I look back on the last few years and see how fast it has flown by. Days blur into weeks and weeks into months and so on. But I've noticed this past week that life seems to be going a bit slower. I'm not sure if it's because I'm feeling tortured by eating less or if it's that I am embracing each day by recording the day and giving it purpose. I hope it's the latter. That makes me look more mature and spiritual.
Jack, our student ministry pastor said something Sunday night at Crosswalk that I've been meditating on. He was talking about how we will all suffer as Christians but we should also be suffering for Christ. They are two different things. He made such a great point. In Egypt, there are Christians persecuted every day. But he asked if all people in Egypt, not necessarily Christians, go through heartache in their lives. Cancer? Loss of a child? Fires? Financial hardship? Yes, everyone does. Well then why do we as Christians call that "suffering for Christ"? It was such a great reminder. We can suffer well with something God has brought our way but circumstances like that are brought on by sin - as a whole - in this world, not from serving Christ!
I am a middle-class American. I am a white woman. I have a four bedroom house with two and a half baths. I live in a neighborhood with sidewalks. I park my newer car in a warm garage. I work at a Christian organization. I have a great office with two (yes two) huge computer monitors. I have a great chair with great ergonomic support. I am 20 feet from a bathroom. I have a church that will support me if anything ever goes wrong in my life. I have a family that would give everything for me. I have a husband who works hard to provide for me and loves me.
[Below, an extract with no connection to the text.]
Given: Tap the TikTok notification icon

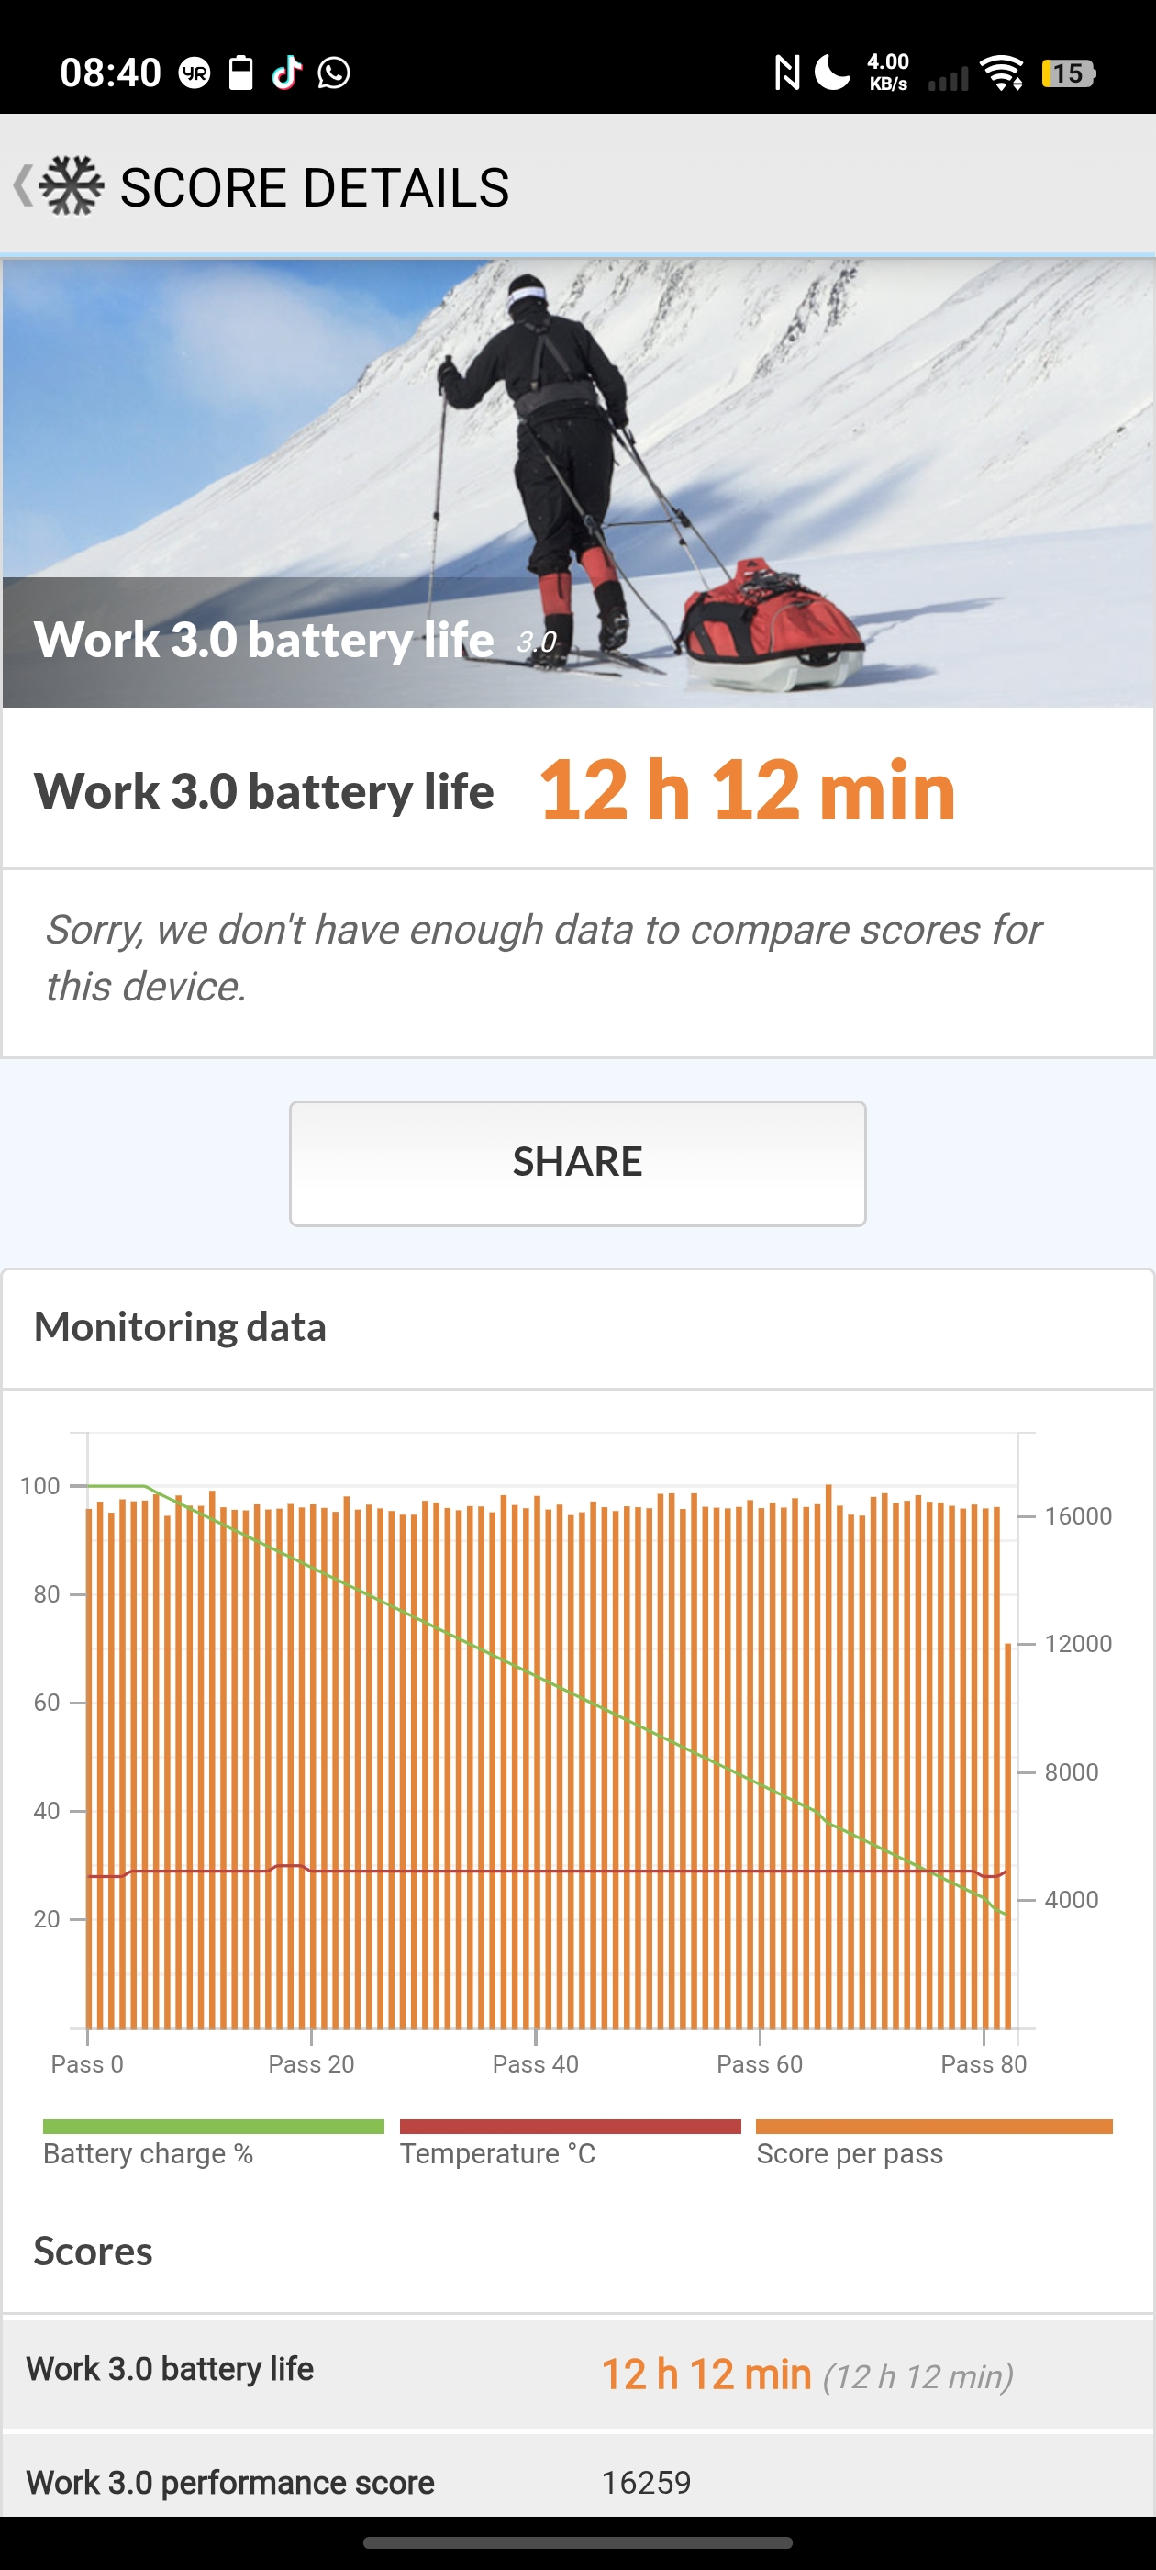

I say all of that because I DON'T KNOW SUFFERING FOR CHRIST. I have a hard time wrapping my head around why I live the way I do and if I should be living differently. But this I know: right now, this minute, I am following the will of God. I am reading His Word, praying to Him, seeking Him for idols in my heart, being sensitive to the Holy Spirit, trying to confess when I see sin in my life. Because I don't know what my future holds. I don't know where I will be in ten years. I don't know what God's preparing me for but I know He knows and that's all I really care about today.
Thanks Aaron and Sonya for posting the persecution blog. Great reminder and also a great confirmation to the chewing I've been doing these last couple of days.
On a lighter, non-spiritual note: The first episode of the last season of LOST is coming on tonight and I'm excited to head over to Justin and Beccah's to watch it with some people.